Wilber has written a number of books. Highlights include The Spectrum of Consciousness; The Holographic Paradigm and Other Paradoxes; Sex, Ecology, Spirituality; and A Theory of Everything.

In this short ebook, Wilber approaches the incredibly divisive topic of Donald Trump’s 2016 presidential election. According to Wilber, much of the discussion on both sides of the debate has been incendiary and one-sided. Trump supporters are incredibly vocal about their win; and, at the same time, anti-Trump detractors are just as vocal about their derision towards both Trump and his supporters.

In Trump and a Post-Truth World, Wilber attempts to go beyond this basic divide and dig into something deeper. According to Wilber, both sides are locked into incredibly narrow views of experience, which limit their ability to see the larger forces at work in American politics and culture. He argues that postmodernism has led us into a quagmire wherein nothing can be entirely true or untrue, and that this has primed us for a “post-truth,” Trump world. This book will give readers a new perspective on our current situation, as well as ideas for a more “integral” way forward.
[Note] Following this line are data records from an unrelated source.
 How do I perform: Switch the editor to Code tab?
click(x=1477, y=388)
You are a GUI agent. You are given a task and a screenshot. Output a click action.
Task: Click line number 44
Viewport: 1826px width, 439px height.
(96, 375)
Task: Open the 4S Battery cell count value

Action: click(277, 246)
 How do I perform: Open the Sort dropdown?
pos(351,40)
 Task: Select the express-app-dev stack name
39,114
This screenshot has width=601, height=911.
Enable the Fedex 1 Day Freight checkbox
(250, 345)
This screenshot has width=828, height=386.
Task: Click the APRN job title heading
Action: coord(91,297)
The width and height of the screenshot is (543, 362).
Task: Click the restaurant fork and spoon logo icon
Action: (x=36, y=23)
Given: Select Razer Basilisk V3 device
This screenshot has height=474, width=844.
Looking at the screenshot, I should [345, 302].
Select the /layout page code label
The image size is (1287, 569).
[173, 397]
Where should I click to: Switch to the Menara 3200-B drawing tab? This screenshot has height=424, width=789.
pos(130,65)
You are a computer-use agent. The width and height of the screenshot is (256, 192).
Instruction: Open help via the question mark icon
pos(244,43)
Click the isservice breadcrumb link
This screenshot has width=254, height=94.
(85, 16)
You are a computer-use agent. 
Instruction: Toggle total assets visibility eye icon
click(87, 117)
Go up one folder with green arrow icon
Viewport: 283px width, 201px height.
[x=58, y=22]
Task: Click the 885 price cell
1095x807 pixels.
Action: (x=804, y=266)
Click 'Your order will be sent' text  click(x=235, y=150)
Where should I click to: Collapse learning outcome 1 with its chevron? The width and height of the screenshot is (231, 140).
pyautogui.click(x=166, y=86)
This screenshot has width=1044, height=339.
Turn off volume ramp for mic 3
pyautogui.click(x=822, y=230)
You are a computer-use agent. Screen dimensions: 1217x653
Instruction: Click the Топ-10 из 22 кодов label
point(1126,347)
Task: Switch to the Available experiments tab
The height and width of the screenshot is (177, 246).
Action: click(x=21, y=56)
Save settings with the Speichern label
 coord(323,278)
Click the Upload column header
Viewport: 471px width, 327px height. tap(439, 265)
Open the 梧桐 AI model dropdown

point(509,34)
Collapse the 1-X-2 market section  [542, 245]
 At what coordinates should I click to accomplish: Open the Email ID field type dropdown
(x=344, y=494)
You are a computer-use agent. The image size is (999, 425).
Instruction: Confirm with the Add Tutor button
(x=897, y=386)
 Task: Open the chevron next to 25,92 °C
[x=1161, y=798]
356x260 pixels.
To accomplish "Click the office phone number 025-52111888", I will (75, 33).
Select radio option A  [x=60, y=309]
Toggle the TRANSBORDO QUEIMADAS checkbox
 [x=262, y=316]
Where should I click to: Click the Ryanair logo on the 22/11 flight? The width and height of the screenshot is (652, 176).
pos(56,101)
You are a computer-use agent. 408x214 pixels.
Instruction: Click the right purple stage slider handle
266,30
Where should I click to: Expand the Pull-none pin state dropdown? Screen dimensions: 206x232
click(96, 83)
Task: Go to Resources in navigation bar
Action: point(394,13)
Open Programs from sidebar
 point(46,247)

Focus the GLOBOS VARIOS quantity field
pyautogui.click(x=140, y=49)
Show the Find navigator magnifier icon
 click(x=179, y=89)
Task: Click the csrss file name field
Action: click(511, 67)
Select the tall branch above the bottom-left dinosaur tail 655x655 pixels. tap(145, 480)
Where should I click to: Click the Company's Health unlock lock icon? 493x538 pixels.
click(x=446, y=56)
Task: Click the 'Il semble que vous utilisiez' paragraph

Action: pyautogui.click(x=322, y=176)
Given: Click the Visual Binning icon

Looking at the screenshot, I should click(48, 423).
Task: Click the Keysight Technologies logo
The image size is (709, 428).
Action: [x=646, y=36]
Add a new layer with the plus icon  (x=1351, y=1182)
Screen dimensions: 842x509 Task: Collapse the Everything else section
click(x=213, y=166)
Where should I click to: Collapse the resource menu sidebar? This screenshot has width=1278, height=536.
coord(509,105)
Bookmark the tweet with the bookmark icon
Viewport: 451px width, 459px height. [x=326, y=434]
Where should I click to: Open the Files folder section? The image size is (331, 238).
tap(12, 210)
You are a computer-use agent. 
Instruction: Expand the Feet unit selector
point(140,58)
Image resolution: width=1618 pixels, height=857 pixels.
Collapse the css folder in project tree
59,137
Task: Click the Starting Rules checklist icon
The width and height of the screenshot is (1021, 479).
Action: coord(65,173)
On balance, the response to the recent election of Donald Trump as the next President of the United States has been extreme, visceral, and loudly vocal, on both sides. The supporters of Trump have often been nasty and mean in their triumphal attitude, voicing “I told you so!” and “This finally serves you right!,” gloating over their unexpected but, they feel, totally righteous and justified win. The anti-Trump side has been, if possible, even more vocal, with people tearfully telling of how they threw up, screamed, spent endlessly sleepless nights, all but gave up on democracy and any sort of idealism at all (many of whom had promised to leave the country should Trump win), finding his election to be a victory of hatred, racism, sexism, xenophobia, and all-round bad taste—and then, usually, vowing to continue “the fight” and urging their fellow Americans to fight with them, never give up.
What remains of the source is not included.